### [WORK INSTRUCTION]
This calls for a word-for-word copy of all the data, with each picture removed.

== MATERIAL SHOWN ==

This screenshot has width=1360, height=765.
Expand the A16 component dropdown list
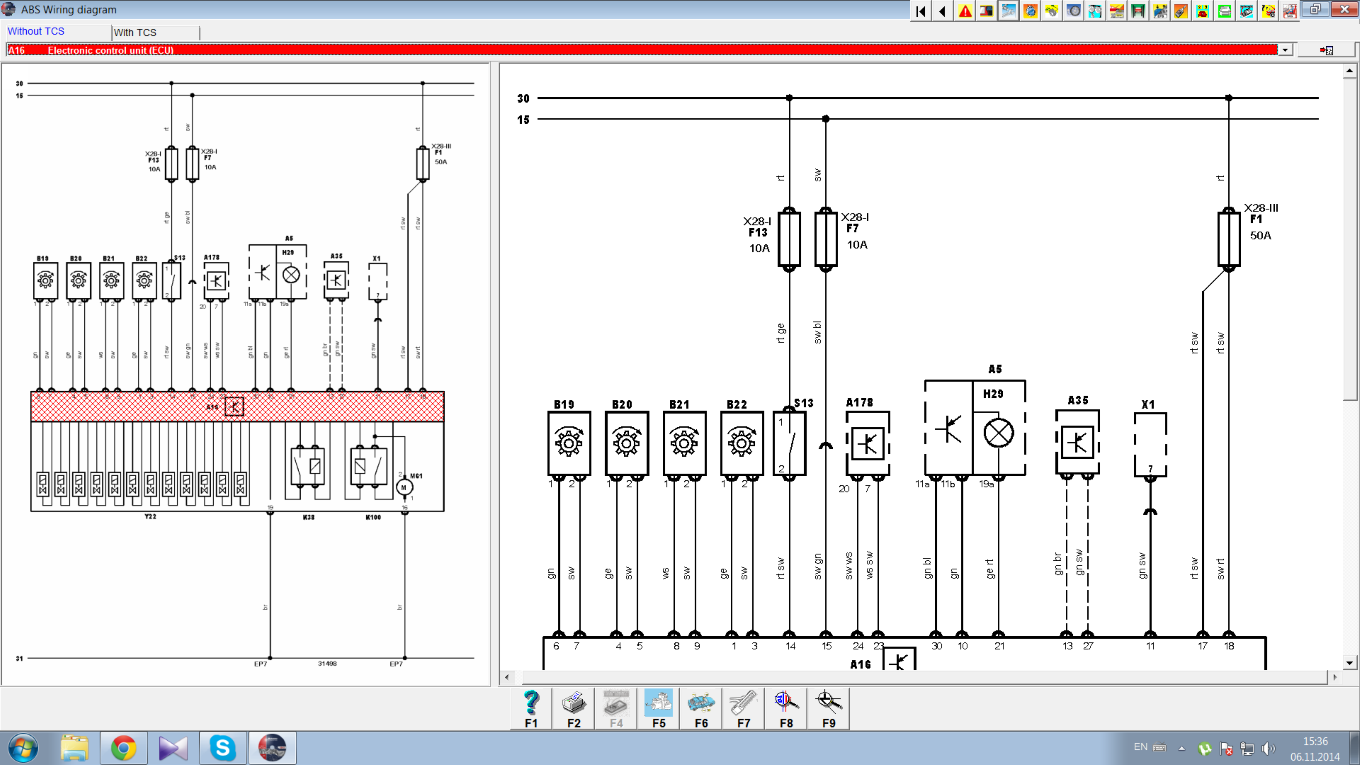[x=1284, y=50]
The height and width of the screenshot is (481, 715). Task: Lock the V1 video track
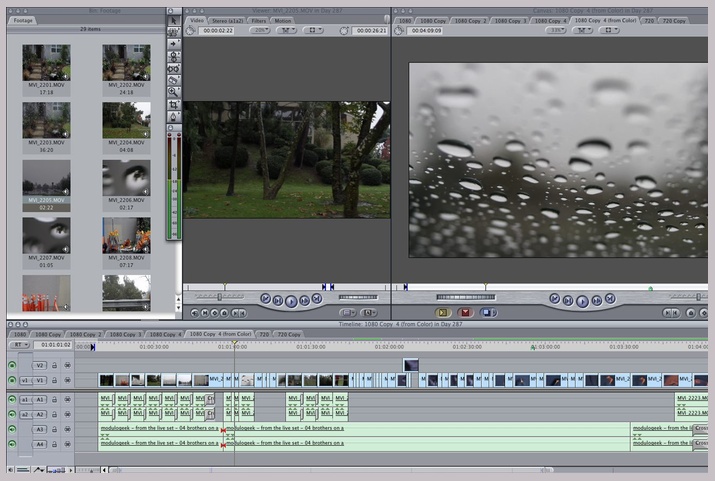coord(55,380)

===

### [YOUR SOLUTION]
This screenshot has width=1360, height=765.
Expand the A16 component dropdown list
[x=1284, y=50]
The height and width of the screenshot is (481, 715). Task: Lock the V1 video track
coord(55,380)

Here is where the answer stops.